Da die meisten Pferde viel laufen mussten, ist es in erster Hinsicht wichtig ihre Hufe zu schützen. Die Ägypten waren die ersten, die eine Art Pferdesandale aus Blast oder Leder entwarfen. Diese Sandalen wurden mit Riemen an das Pferdebein gebunden. Doch das Material war viel zu schwach für das starke Tier und hielt nicht lange. Die Römer erweiterten die Idee der Ägypter und verwendeten Hufbeschlag aus Bronze oder Eisen. Doch auch hier sollte sich das Gerüst als problematisch herausstellen. Der Hufbeschlag war instabil und fiel von den Hufen ab. Außerdem verletzen sich viele Pferde an den Riemen und litten auch an Scheuerwunden.

Die idealste Form der Hufeisen sollte das genagelte Hufeisen bilden. Das Hufeisen schütze nun die Hufe und hielt lange. Die Hufeisen werden bis heute verwendet. Hufeisen wurden wahrscheinlich im frühen Mittelalter erfunden.

Das Hufeisen gilt seitdem als Glückssymbol und Glücksbringer. Dieses Phänomen entstand wahrscheinlich im 12. Jahrhundert. In dieser Epoche formten Schmiede die Hufeisen mit Feuer und Hammer, und legten sie dem Pferd an. Das Arbeiten mit dem Feuer und Metall sah optisch nach „funkelnder Magie“ aus. Unter dem Volk sprach man langsam von einem Wundermetall und einer Zauberkraft, die in den Hufeisen verborgen sei.

Man glaubte, das Hufeisen mache unverwundbar, schütze einem vor bösen Geistern und könnten Naturkatastrophen abwehren. Der Bogen eines Eisens galt als undurchdringlich für alles Böse. So wurde das Hufeisen mit der Öffnung nach unten auf Wände aufgehängt. Oft fand man Hufeisen auf Türen, Eingängen, Kamine und anderen Einrichtungen wieder. Viele Menschen hängen die Hufeisen aber mit der Öffnung nach Oben auf, damit das Glück reinfallen kann und auch nicht mehr rauskommt. Neuzeitlich gilt ein gefundenes Hufeisen als Glücksbringer und man solle das Glück bei sich behalten. Würde das gefundene Hufeisen nach unten zeigen, würde das Glück „herausfallen“.

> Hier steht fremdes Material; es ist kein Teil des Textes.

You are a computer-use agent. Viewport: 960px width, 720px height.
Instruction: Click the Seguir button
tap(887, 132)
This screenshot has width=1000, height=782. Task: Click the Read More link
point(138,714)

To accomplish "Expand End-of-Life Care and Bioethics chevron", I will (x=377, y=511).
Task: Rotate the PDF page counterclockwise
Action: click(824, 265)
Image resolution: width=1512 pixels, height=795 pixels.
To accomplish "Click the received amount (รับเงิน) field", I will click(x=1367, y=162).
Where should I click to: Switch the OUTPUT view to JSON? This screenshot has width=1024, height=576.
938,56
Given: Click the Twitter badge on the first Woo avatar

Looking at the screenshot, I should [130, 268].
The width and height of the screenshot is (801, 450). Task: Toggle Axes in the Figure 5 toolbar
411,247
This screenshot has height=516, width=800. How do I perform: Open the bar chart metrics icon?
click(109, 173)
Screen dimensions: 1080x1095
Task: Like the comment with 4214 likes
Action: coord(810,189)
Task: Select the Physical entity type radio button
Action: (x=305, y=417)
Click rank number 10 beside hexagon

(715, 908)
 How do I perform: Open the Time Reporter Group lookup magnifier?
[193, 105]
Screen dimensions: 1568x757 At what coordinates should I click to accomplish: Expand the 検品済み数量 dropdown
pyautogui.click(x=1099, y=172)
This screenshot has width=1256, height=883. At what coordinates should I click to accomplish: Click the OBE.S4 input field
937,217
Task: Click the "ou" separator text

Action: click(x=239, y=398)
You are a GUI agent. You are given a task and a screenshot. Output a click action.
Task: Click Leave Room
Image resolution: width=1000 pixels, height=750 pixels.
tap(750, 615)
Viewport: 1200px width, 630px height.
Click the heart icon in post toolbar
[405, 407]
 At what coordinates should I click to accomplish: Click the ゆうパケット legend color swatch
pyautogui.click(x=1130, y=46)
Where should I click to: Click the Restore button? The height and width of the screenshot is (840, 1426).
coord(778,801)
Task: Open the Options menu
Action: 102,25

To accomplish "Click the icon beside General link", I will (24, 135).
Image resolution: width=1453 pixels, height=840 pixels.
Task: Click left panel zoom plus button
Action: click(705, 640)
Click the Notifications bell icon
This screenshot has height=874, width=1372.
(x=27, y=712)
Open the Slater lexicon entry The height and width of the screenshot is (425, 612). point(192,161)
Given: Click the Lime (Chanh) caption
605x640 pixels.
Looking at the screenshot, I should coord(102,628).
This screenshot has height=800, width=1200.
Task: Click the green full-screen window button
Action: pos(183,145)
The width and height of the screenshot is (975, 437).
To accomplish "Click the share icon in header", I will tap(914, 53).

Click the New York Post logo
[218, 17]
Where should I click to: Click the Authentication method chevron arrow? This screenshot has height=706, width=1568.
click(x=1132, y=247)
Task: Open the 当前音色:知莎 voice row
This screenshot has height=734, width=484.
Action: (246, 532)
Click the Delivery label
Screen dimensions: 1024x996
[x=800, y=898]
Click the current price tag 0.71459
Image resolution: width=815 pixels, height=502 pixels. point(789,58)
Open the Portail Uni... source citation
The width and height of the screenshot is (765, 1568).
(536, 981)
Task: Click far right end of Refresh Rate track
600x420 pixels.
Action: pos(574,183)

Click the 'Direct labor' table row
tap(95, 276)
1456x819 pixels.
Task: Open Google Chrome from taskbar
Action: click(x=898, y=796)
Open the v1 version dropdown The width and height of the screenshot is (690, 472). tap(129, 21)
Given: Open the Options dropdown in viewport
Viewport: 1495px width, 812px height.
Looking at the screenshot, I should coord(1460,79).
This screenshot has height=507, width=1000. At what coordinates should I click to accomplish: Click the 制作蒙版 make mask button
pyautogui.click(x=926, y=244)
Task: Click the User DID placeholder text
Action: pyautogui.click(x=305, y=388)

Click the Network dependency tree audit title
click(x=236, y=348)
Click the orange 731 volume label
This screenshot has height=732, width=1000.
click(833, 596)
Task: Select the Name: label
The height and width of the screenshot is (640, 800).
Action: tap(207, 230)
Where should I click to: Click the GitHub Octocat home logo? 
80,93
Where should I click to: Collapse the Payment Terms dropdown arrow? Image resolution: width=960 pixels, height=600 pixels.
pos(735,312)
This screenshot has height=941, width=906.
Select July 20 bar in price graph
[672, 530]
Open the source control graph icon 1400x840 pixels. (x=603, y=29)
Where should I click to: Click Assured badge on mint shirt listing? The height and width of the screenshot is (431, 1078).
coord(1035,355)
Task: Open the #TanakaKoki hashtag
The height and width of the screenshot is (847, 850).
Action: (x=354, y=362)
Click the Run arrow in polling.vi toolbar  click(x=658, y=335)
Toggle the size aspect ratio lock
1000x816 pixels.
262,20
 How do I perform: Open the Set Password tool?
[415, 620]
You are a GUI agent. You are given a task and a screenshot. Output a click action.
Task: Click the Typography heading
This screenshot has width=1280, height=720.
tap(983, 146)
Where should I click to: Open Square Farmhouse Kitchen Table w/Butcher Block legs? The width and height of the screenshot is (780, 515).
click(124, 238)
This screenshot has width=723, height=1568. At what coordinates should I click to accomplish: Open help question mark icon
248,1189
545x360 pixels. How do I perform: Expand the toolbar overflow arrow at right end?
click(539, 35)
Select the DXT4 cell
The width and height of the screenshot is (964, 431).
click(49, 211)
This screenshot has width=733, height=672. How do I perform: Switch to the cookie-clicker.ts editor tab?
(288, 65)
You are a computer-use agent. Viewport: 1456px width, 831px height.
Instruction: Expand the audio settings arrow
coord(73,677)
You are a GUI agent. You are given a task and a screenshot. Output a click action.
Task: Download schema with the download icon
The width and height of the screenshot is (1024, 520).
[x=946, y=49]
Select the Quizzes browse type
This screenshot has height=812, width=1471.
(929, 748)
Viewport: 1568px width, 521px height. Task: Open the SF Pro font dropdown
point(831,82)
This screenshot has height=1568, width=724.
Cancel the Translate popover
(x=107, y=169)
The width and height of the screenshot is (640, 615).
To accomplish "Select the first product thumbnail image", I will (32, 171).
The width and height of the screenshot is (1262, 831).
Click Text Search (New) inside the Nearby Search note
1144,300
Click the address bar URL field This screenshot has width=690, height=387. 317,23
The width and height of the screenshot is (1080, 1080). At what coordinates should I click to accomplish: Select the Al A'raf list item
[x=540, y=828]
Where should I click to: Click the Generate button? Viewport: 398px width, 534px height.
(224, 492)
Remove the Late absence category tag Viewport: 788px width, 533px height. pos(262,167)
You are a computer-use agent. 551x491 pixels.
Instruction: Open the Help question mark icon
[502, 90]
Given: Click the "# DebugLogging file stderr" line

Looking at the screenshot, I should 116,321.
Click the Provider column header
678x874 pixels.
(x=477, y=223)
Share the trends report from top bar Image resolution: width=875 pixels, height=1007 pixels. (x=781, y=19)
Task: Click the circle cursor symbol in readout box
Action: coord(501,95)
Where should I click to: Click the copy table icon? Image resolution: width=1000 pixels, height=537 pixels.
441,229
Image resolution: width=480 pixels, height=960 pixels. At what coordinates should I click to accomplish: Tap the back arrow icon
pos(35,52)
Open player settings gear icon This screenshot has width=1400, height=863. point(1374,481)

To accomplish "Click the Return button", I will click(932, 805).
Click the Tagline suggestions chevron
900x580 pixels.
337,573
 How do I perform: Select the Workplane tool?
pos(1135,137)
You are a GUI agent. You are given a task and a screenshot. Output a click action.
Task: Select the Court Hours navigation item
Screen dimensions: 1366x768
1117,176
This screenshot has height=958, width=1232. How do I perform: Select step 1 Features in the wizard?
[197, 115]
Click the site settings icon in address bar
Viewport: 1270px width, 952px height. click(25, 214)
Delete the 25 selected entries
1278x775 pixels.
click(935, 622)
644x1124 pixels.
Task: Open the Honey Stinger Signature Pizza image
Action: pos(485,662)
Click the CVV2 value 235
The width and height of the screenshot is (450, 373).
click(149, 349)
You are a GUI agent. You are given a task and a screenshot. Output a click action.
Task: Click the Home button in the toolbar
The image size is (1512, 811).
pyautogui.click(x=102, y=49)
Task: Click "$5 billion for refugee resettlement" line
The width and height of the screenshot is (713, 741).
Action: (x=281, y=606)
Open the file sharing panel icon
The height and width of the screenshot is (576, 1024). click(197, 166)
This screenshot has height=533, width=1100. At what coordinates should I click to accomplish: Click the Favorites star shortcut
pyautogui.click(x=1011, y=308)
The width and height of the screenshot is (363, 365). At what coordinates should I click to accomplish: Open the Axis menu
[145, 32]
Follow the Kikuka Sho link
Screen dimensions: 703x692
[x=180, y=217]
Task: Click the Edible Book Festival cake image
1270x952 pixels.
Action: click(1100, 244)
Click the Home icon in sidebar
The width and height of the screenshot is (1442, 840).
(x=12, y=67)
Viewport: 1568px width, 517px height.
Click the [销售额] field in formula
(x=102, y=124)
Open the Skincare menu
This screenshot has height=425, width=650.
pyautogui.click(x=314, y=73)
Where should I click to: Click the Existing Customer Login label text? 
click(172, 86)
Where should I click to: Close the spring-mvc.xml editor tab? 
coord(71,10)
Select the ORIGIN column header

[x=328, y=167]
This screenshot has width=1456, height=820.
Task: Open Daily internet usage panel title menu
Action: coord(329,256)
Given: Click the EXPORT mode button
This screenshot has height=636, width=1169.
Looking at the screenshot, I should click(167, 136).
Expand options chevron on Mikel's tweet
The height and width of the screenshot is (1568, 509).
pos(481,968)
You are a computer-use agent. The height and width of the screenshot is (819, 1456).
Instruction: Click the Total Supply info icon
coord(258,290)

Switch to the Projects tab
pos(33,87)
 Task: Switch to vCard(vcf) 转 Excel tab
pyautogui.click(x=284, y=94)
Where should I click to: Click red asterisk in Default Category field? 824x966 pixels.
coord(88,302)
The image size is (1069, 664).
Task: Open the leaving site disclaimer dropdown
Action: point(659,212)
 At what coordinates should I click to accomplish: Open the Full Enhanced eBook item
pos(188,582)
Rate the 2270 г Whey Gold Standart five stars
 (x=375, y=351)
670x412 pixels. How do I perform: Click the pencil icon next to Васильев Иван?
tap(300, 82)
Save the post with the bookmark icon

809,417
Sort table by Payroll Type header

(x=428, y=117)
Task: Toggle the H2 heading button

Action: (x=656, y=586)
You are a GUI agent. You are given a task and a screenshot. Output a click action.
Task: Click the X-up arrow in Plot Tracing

Das Hufeisen ist bis heute ein Symbol des Glücks. Es ist ein gern gesehener Glücksbringer, sowohl auf dem Lande als auch in Großstädten. Ob in Pferdeställen, in Häusern, im Online Casino oder auf einem Bauernhof, dass Hufeisen bleibt ein Glücksbringer und wird immer mit dem Glück verbunden.